**WORK INSTRUCTION 1**
In the passage on yak oocyte maturation, what concentrations of FSH and LH in IVM medium were found to be optimal?
**WORK INSTRUCTION 2**
The passage on yak oocyte maturation says that FSH and LH stimulate cumulus cell expansion and improve embryonic development in several animals. List those animals.
**WORK INSTRUCTION 3**
Write the next part of the passage on yak oocyte maturation, starting after its final sentence.

**DOCUMENT SEGMENT**
= Beginning of Section =

The mammalian oocytes are surrounded by several layers of cumulus cells, with the corona cell being closest to the oocyte. FSH and LH stimulate cumulus cell expansion, nuclear maturation, cytoplasmic maturation, and improve embryonic development in mice [2, 3], pig [4], cow [5], equine [6] and dog [7]. In previous studies of mice and rats, the cumulus cells had high numbers of FSH receptors, but little or no LH receptors [1921]. In bovines, it was reported that the FSH receptor and its mRNA were expressed in cumulus cells and granulosa cells, but not the mRNA of the LH receptor [22]. In this study, we observed that an optimal concentration of 5 μg/ml FSH and 50 IU/ml LH in IVM medium increased yak oocyte competence for fertilization and ability to support embryonic development (Table 1), and FSHR and LHR mRNA expressions of cumulus cells. FSH was more effective than LH due to higher FSH receptor levels in cumulus cells of yak oocytes than the levels of the LH receptor. In addition, treatment with FSH in IVM media had greater effect on the increase of FSHR and LHR mRNA expression level than that of LH (Figure 1).

Early in maturation, completion of meiosis I requires inactivation of maturation promoting factor (MPF) through a process mediated by proteasomal cleavage of ubiquitinated cyclin B1 [23]. In bovine, MG132 treatment from 0–6 h of maturation has been reported to increase the proportion of oocytes that were at metaphase I and decrease the number of oocytes that reached metaphase II at the end of maturation [11]. Therefore, inhibition of meiosis is likely a major cause for reduced oocyte competence in bovine oocytes. Inhibition of other proteasome-mediated events early in maturation may also be involved in reduced oocyte competence. For example, in the pig, MG132 can affect expression of genes involved in expansion of the extracellular matrix [24]. Similarly, in this study, we also observed that yak oocyte competence for development after fertilization was significantly reduced by addition of MG132 from 0–6 h of maturation (Table 3).

= End of Section =

**SUPPLIED MATERIAL**
= Beginning of Section =

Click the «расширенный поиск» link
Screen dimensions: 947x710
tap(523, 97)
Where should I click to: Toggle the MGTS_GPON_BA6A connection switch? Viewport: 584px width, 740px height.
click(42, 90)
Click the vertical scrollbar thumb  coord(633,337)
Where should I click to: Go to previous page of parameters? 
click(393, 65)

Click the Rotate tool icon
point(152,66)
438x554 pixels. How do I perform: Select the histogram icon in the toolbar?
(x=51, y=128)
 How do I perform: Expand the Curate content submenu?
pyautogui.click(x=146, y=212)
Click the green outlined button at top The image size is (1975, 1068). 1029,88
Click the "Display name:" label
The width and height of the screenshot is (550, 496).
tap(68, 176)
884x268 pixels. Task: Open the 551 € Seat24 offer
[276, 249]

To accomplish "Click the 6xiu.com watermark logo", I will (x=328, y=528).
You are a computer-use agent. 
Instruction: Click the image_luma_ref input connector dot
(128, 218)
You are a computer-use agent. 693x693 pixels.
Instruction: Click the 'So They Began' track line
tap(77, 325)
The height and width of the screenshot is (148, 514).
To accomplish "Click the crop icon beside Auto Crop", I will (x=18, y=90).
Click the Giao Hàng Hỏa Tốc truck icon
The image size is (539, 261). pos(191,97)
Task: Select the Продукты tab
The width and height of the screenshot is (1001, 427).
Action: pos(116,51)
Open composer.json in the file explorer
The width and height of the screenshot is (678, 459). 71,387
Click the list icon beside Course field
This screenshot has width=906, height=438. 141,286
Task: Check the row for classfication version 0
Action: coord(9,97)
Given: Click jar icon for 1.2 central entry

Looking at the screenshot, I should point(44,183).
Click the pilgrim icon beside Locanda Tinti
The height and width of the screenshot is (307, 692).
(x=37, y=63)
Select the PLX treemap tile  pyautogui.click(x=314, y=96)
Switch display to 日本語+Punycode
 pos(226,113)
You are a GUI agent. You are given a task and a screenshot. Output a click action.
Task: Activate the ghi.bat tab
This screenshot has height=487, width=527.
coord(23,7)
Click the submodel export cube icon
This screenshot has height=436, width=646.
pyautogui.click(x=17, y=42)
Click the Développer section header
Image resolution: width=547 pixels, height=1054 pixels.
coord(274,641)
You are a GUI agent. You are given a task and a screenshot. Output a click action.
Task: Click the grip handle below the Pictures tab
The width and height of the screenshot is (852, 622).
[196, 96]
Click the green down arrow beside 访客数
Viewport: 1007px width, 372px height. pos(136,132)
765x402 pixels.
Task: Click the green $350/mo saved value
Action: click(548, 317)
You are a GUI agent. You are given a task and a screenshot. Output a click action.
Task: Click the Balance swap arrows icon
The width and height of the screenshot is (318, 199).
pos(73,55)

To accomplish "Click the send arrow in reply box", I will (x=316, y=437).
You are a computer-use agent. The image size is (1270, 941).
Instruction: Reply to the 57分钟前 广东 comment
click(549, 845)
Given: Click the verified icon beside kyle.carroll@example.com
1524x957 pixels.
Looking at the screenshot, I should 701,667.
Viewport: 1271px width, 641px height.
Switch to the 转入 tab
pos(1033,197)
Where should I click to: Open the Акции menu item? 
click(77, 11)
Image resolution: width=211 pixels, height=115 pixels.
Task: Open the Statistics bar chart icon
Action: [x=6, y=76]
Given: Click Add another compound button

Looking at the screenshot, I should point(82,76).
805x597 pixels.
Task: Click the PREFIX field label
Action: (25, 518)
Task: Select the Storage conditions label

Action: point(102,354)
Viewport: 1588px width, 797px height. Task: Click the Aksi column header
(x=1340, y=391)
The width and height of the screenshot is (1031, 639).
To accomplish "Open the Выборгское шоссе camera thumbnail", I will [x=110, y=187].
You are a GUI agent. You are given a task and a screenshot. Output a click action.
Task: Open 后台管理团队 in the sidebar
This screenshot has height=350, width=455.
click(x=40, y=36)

= End of Section =

**RESULT 1**
5 μg/ml FSH and 50 IU/ml LH.

**RESULT 2**
Mice, pig, cow, equine, dog

**RESULT 3**
The finding that treatment of yak COCs with 10 μM MG132 late in maturation improves the percentage of cleaved embryos becoming blastocysts is consistent with other results showing beneficial effects of MG132 on aged mouse oocytes fertilized by intracytoplasmic sperm injection [9], parthenogenetically activated pig oocytes [10] and IVM bovine oocytes [11]. Beneficial effects of MG132 on nuclear remodeling, transcript abundance and embryonic development have also been shown for embryos constructed by somatic cell nuclear cloning in mammalian species [10, 2528]. Optimal results with MG132 were achieved at a concentration of 10 μM – beneficial effects were generally not observed at lower or higher concentrations (Table 2). Similar effects have been seen in mouse, goat, pig and bovine oocytes used for SCNT [25, 29] and IVF [11]. In contrast to the observation by You et al. [11] in bovine oocytes, inhibition of proteasomes late in maturation can not improve the competence of yak oocyte to cleave in the present study (Tables 2 and 3). The mechanism by which MG132 late in maturation improves competence of the oocyte to support development is likely to involve arrest of processes mediated by proteasomes that ordinarily compromise the oocyte. In bovine oocytes, it was found that MG132 at the end of maturation increased relative expression of six proteins and decreased relative expression of 23 that are potentially important for oocyte competence [11].

Conclusions

An optimal concentration of FSH and LH improves oocytes competence for development after fertilization in yak. Treatment with MG132 early in maturation reduces fertilization rate and the proportion of oocytes and cleaved embryos that became blastocysts. Conversely, inhibition of proteasomes late in maturation can improve oocytes competence for development after fertilization.